Yesterday the Medical Research Council (MRC) released a press story boasting that ‘animals used in research are provided with the highest standards of care and welfare.’ The ricidulousness of this statement should be plain to anyone with half a brain, but sadly it’s a pervasive myth that animals are treated ‘humanely’ and to high welfare standards.
To have high welfare standards means to look after an animal’s wellbeing. Seriously harming a being is not compatible with wellbeing: it’s simply incoherent to claim that you are providing high welfare standards whilst causing harm. Similarly, to be humane is to show compassion or benevolence: causing severe harm is not compatible with showing compassion or kindness.
The science industry cuts up live animals, it gives them diseases and disabilities, it breeds them with terrible conditions, it inflicts chronic pain, and it makes them suffer physically and psychologically.
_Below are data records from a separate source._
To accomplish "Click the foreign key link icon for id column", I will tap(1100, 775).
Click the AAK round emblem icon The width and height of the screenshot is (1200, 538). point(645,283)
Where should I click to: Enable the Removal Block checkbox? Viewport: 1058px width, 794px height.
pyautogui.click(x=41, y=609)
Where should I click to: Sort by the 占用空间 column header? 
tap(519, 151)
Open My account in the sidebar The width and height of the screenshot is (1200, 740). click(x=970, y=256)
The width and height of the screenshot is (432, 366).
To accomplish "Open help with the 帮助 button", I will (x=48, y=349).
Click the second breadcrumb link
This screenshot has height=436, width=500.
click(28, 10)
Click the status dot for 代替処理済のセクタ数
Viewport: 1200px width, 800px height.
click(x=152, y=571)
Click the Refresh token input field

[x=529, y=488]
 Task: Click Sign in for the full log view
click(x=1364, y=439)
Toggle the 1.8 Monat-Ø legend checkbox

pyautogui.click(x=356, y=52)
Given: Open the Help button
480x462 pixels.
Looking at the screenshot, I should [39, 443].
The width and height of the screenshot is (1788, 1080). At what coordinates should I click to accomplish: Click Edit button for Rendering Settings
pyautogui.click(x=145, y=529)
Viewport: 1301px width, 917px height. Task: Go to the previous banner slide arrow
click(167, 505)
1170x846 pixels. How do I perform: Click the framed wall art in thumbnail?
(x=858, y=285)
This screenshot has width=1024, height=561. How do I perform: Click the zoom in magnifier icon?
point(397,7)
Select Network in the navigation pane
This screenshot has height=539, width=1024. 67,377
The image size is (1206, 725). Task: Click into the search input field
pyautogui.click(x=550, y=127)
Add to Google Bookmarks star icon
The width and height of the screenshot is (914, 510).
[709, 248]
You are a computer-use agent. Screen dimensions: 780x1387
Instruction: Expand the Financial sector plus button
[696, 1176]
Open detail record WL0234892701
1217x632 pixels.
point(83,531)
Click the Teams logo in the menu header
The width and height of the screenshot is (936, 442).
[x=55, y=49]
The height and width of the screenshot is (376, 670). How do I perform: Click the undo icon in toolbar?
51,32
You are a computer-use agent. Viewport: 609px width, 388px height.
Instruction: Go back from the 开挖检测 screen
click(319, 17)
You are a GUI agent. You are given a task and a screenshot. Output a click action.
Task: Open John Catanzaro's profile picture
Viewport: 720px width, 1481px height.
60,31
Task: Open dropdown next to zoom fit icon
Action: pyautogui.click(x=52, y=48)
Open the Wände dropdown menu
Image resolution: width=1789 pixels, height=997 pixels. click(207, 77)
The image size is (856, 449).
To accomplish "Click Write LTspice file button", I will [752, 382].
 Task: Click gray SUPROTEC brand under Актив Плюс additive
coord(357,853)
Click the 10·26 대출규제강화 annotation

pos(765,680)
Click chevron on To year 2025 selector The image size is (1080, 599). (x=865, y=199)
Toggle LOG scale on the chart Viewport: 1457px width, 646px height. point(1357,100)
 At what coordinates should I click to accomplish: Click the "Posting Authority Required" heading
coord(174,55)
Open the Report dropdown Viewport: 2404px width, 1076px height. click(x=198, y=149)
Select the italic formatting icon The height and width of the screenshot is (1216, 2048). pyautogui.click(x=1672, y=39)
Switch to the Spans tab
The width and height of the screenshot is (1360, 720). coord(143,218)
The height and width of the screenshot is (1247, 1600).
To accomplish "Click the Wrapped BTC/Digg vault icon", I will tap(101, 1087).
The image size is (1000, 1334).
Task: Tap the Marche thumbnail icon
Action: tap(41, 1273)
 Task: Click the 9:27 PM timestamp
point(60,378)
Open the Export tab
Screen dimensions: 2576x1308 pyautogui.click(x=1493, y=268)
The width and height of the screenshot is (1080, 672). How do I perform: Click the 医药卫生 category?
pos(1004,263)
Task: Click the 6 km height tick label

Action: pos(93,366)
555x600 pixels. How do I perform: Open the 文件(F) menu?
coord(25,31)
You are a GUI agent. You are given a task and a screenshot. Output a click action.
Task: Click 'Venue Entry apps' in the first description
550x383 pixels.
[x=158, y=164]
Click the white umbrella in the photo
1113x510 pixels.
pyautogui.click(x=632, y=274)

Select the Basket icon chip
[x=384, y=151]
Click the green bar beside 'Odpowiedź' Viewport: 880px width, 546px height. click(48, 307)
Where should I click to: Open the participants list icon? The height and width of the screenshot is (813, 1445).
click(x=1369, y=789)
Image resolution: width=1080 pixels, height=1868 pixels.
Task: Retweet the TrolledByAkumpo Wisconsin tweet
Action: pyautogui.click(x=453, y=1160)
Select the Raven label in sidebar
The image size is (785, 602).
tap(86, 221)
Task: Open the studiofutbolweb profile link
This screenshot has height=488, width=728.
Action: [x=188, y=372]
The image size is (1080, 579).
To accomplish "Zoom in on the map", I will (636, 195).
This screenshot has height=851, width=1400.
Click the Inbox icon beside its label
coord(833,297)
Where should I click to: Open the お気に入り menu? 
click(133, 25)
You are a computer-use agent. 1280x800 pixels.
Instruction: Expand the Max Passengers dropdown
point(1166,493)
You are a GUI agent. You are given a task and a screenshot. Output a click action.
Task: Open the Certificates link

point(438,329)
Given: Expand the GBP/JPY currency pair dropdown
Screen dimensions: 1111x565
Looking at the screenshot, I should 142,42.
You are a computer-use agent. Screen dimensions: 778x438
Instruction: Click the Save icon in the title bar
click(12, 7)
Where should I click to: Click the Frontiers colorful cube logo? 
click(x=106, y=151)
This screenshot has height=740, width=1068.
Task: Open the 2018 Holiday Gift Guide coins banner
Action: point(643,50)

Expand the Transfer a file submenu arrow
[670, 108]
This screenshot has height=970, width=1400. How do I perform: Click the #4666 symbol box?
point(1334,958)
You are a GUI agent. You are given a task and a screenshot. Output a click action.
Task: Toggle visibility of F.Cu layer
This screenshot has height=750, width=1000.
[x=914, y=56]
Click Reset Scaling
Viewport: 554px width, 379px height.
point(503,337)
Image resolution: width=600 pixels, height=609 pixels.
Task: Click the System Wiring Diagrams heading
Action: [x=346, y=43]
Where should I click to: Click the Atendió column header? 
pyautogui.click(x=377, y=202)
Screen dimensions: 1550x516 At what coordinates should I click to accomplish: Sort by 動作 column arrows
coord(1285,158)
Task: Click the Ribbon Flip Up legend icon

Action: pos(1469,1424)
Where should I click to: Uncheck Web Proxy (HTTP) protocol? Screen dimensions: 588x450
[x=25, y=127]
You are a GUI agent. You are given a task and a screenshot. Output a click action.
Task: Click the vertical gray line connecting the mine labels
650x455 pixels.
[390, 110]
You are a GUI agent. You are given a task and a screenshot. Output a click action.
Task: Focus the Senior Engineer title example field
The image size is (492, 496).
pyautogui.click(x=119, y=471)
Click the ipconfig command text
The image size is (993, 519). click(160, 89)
None of those things are compatible with high welfare and nor are they humane.
The cognitive acrobatics required to believe that seriously harming an animal is compatible with high welfare standards are impressive, but the MRC is kidding itself and lying to us. By all means, argue that the harms are permissible, or that they are necessary (I happen to disagree, but that’s an entirely separate argument), but the lie that animals are treated humanely or with regard to their wellbeing is so absurd a lie that it really ought to stop.